OBJECTIVE: To determine levels and trends in the fatal and nonfatal burden of diseases and injuries among younger children (aged <5 years), older children (aged 5-9 years), and adolescents (aged 10-19 years) between 1990 and 2013 in 188 countries from the Global Burden of Disease (GBD) 2013 study.
EVIDENCE REVIEW: Data from vital registration, verbal autopsy studies, maternal and child death surveillance, and other sources covering 14,244 site-years (ie, years of cause of death data by geography) from 1980 through 2013 were used to estimate cause-specific mortality. Data from 35,620 epidemiological sources were used to estimate the prevalence of the diseases and sequelae in the GBD 2013 study. Cause-specific mortality for most causes was estimated using the Cause of Death Ensemble Model strategy. For some infectious diseases (eg, HIV infection/AIDS, measles, hepatitis B) where the disease process is complex or the cause of death data were insufficient or unavailable, we used natural history models. For most nonfatal health outcomes, DisMod-MR 2.0, a Bayesian metaregression tool, was used to meta-analyze the epidemiological data to generate prevalence estimates.

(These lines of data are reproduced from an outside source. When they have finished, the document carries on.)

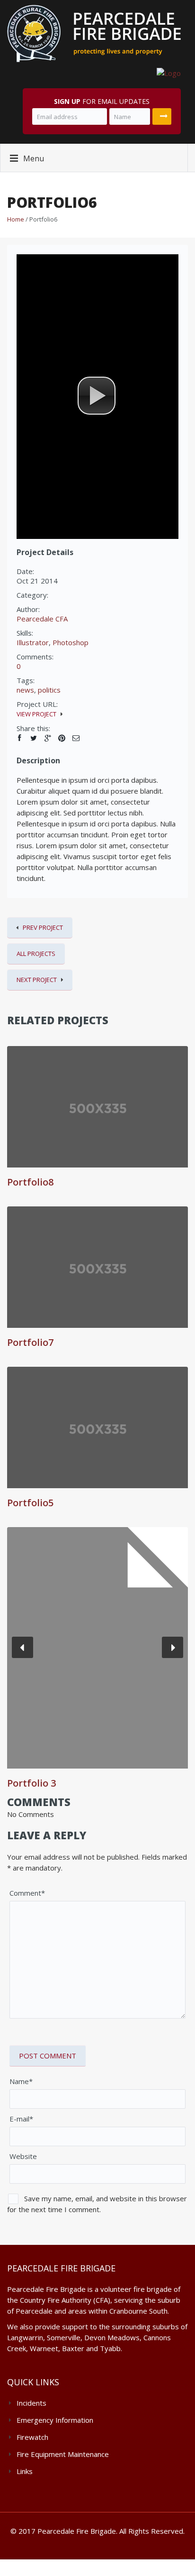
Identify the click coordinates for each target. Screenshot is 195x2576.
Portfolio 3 (31, 1783)
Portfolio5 (30, 1502)
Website (23, 2156)
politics (49, 690)
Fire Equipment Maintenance (63, 2454)
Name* (21, 2081)
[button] (96, 396)
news (25, 690)
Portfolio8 (30, 1182)
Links (25, 2471)
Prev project (43, 927)
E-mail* (21, 2118)
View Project (36, 714)
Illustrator (33, 642)
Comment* (27, 1893)
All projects (36, 953)
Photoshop (71, 642)
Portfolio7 (30, 1342)
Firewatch (32, 2437)
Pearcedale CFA (42, 618)
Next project (37, 979)
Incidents (31, 2403)
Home (15, 219)
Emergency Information (55, 2420)
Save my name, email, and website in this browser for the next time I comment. (97, 2204)
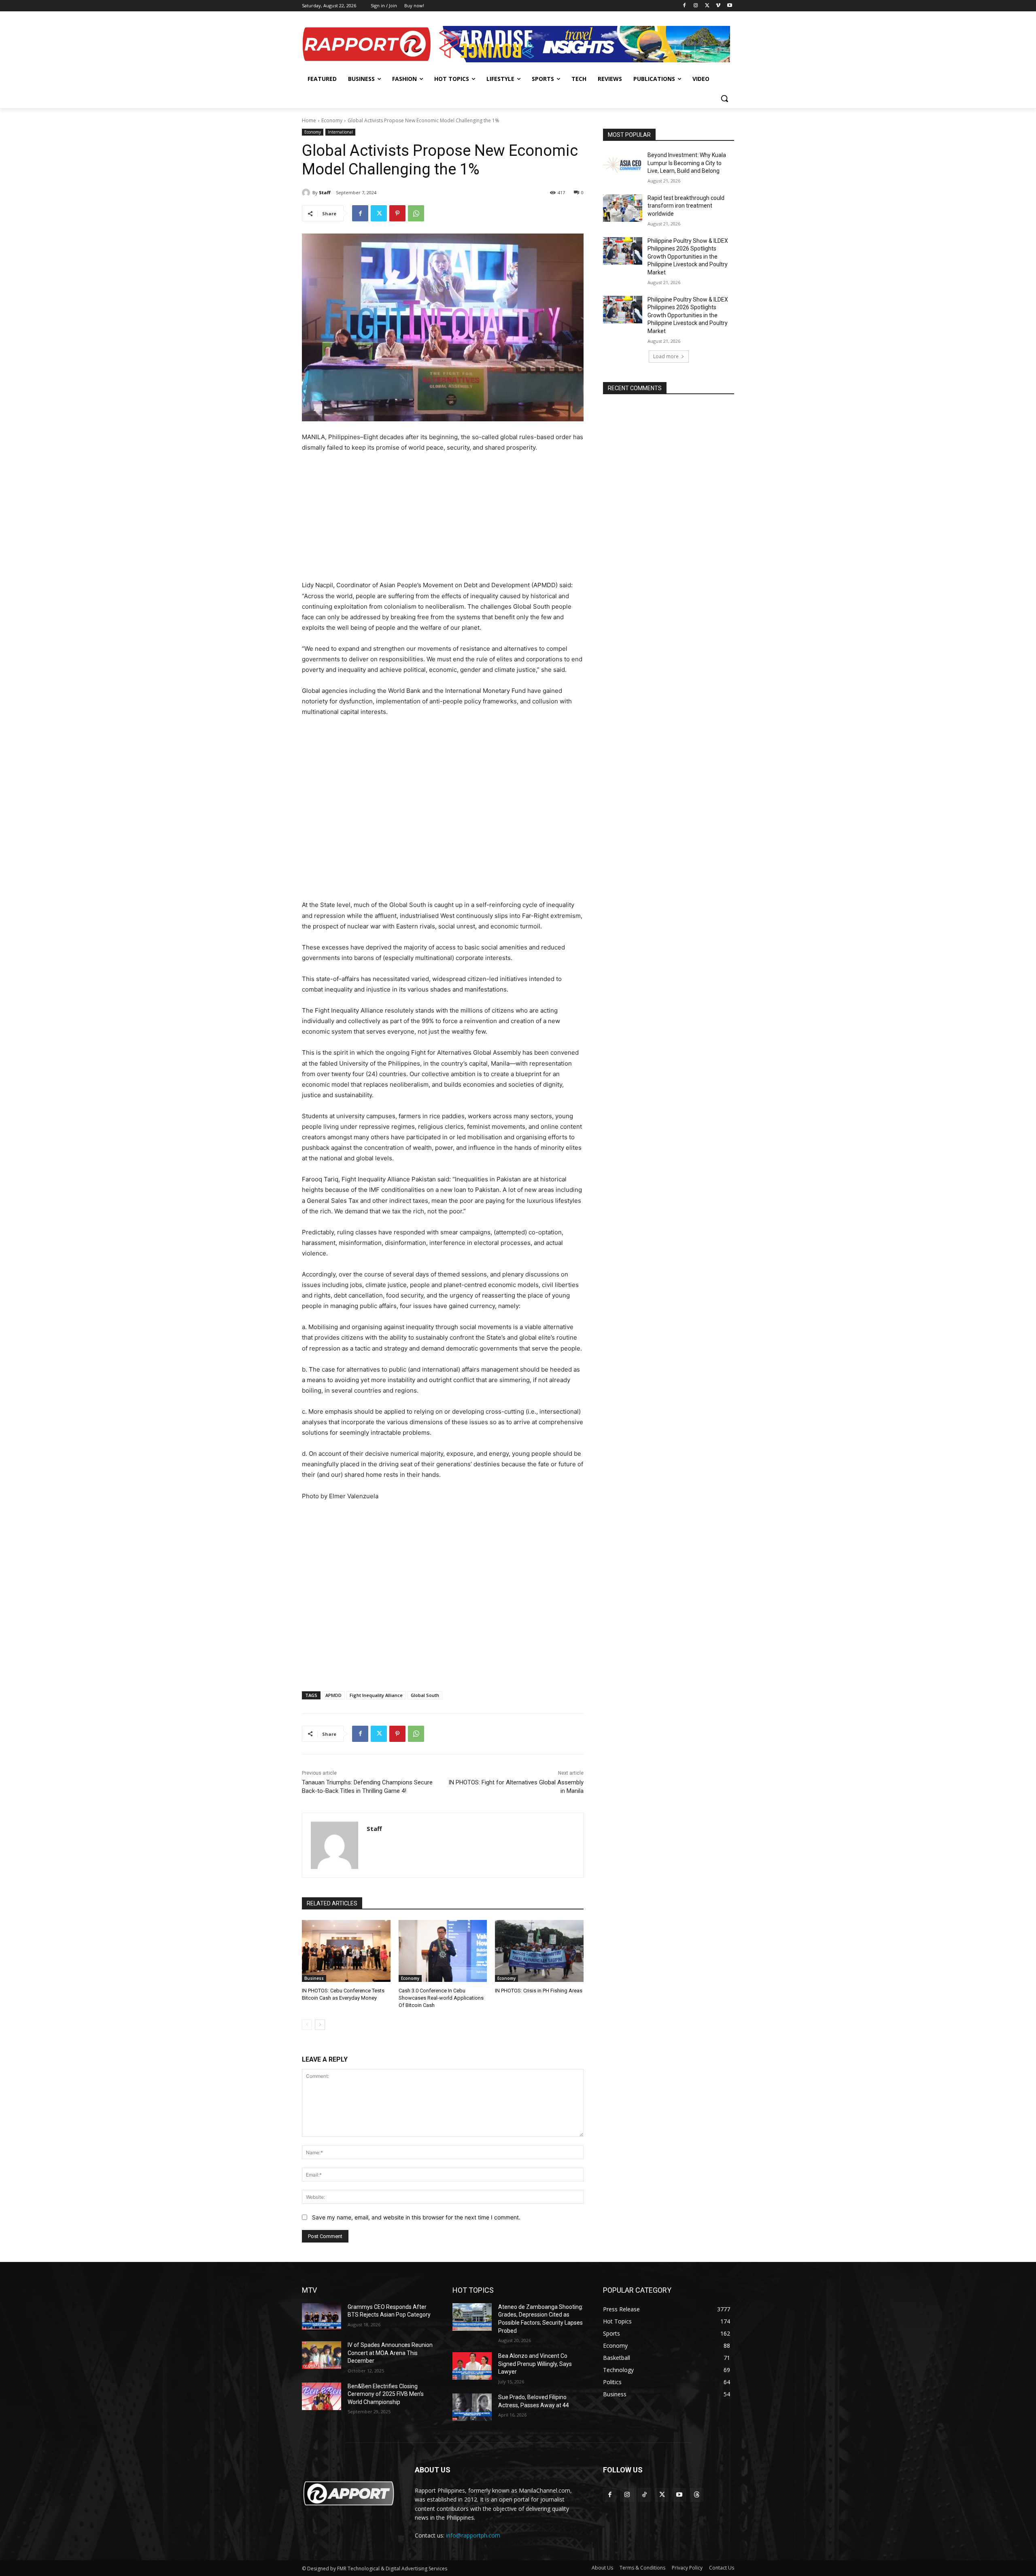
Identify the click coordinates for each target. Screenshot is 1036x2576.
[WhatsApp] (416, 213)
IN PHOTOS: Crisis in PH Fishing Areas (538, 1991)
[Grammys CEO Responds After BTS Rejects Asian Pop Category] (321, 2317)
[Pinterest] (397, 213)
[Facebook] (684, 6)
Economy (331, 120)
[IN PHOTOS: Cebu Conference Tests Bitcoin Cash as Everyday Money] (346, 1951)
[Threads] (696, 2495)
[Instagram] (696, 6)
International (340, 132)
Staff (325, 192)
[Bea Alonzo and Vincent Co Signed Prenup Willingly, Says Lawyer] (472, 2366)
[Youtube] (729, 6)
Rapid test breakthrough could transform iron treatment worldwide (686, 206)
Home (309, 120)
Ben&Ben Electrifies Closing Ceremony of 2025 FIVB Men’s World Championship (386, 2394)
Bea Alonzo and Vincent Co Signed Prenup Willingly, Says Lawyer (535, 2364)
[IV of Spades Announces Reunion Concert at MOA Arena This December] (321, 2355)
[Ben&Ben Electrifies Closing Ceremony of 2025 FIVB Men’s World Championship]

FINDINGS: Of the 7.7 (95% uncertainty interval [UI], 7.4-8.1) million deaths among children and adolescents globally in 2013, 6.28 million occurred among younger children, 0.48 million among older children, and 0.97 million among adolescents. In 2013, the leading causes of death were lower respiratory tract infections among younger children (905.059 deaths; 95% UI, 810,304-998,125), diarrheal diseases among older children (38,325 deaths; 95% UI, 30,365-47,678), and road injuries among adolescents (115,186 deaths; 95% UI, 105,185-124,870). Iron deficiency anemia was the leading cause of years lived with disability among children and adolescents, affecting 619 (95% UI, 618-621) million in 2013. Large between-country variations exist in mortality from leading causes among children and adolescents. Countries with rapid declines in all-cause mortality between 1990 and 2013 also experienced large declines in most leading causes of death, whereas countries with the slowest declines had stagnant or increasing trends in the leading causes of death. In 2013, Nigeria had a 12% global share of deaths from lower respiratory tract infections and a 38% global share of deaths from malaria. India had 33% of the world's deaths from neonatal encephalopathy. Half of the world's diarrheal deaths among children and adolescents occurred in just 5 countries: India, Democratic Republic of the Congo, Pakistan, Nigeria, and Ethiopia.
CONCLUSIONS AND RELEVANCE: Understanding the levels and trends of the leading causes of death and disability among children and adolescents is critical to guide investment and inform policies. Monitoring these trends over time is also key to understanding where interventions are having an impact. Proven interventions exist to prevent or treat the leading causes of unnecessary death and disability among children and adolescents. The findings presented here show that these are underused and give guidance to policy makers in countries where more attention is needed.